*** Supplied records Section Begins ***

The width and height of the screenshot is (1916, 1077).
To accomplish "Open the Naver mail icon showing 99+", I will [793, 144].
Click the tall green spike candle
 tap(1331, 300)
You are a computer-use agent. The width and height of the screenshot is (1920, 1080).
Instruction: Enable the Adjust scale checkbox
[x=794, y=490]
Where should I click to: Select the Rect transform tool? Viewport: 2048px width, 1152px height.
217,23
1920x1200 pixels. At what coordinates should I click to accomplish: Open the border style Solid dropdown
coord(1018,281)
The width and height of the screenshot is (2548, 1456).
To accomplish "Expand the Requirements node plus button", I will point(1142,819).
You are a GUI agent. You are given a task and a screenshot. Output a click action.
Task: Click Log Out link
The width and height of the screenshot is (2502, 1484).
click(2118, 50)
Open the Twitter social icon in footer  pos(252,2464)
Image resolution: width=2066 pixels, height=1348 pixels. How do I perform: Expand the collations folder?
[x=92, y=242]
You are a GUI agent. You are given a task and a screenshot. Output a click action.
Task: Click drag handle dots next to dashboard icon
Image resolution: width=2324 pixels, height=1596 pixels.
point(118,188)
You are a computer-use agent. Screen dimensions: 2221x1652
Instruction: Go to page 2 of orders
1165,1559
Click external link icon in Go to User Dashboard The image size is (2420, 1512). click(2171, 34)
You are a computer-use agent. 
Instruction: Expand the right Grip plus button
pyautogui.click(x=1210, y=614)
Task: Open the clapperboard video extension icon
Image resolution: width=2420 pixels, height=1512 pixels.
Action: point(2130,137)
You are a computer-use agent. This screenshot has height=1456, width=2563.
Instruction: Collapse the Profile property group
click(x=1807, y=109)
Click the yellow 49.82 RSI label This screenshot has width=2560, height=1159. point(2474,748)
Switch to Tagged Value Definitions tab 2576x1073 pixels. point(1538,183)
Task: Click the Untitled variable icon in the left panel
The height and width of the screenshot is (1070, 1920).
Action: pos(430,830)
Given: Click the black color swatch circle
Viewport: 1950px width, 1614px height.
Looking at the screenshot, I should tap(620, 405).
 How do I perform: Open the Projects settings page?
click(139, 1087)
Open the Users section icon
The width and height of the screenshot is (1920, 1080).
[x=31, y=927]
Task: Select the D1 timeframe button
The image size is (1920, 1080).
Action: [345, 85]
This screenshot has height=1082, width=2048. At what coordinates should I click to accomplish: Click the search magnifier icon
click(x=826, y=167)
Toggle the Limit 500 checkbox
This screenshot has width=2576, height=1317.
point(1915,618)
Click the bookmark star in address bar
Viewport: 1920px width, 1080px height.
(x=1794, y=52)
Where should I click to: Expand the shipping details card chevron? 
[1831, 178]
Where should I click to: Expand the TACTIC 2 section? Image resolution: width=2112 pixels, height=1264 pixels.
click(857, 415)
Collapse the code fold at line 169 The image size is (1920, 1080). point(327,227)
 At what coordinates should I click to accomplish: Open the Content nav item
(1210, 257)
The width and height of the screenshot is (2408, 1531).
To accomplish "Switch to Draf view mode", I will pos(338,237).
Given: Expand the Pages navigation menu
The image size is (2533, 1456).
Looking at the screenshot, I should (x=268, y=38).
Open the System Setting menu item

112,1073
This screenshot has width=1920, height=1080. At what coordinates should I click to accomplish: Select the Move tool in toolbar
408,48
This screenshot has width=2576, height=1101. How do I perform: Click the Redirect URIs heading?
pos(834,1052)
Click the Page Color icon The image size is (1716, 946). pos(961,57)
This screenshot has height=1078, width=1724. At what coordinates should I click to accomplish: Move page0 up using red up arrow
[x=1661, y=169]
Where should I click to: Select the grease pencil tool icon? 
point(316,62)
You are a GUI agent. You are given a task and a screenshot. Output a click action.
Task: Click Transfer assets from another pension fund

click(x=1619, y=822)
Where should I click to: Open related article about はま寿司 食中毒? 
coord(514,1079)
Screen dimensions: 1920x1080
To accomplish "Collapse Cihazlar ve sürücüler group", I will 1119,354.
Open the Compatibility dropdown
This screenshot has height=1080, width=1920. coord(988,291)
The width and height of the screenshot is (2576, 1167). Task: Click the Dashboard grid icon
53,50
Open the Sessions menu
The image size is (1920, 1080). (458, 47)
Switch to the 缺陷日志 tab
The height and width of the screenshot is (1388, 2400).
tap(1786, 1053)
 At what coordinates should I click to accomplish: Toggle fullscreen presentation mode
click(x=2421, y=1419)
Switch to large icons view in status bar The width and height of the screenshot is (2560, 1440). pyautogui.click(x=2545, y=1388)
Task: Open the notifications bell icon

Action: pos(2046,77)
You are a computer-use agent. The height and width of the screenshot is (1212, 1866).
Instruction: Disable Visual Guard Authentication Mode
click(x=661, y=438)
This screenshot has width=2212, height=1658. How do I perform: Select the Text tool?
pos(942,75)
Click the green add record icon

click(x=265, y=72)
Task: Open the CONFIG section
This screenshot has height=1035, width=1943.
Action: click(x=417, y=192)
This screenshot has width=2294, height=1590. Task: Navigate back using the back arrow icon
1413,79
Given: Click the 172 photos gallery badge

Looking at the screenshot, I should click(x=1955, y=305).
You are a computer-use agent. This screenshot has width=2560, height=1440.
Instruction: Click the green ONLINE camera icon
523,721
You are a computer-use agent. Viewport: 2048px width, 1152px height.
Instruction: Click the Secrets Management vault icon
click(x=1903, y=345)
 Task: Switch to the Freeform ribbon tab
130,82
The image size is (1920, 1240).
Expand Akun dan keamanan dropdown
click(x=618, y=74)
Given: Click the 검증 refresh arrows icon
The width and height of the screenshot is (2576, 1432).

*** Supplied records Section Ends ***

Exercise brief:
Throughout the data above, copy all lines where the word "computer" is found.

Task output:
You are a computer-use agent. The width and height of the screenshot is (1920, 1080).
You are a computer-use agent. Screen dimensions: 2221x1652
You are a computer-use agent. 
You are a computer-use agent. This screenshot has height=1456, width=2563.
You are a computer-use agent. The height and width of the screenshot is (1212, 1866).
You are a computer-use agent. This screenshot has width=2560, height=1440.
You are a computer-use agent. Viewport: 2048px width, 1152px height.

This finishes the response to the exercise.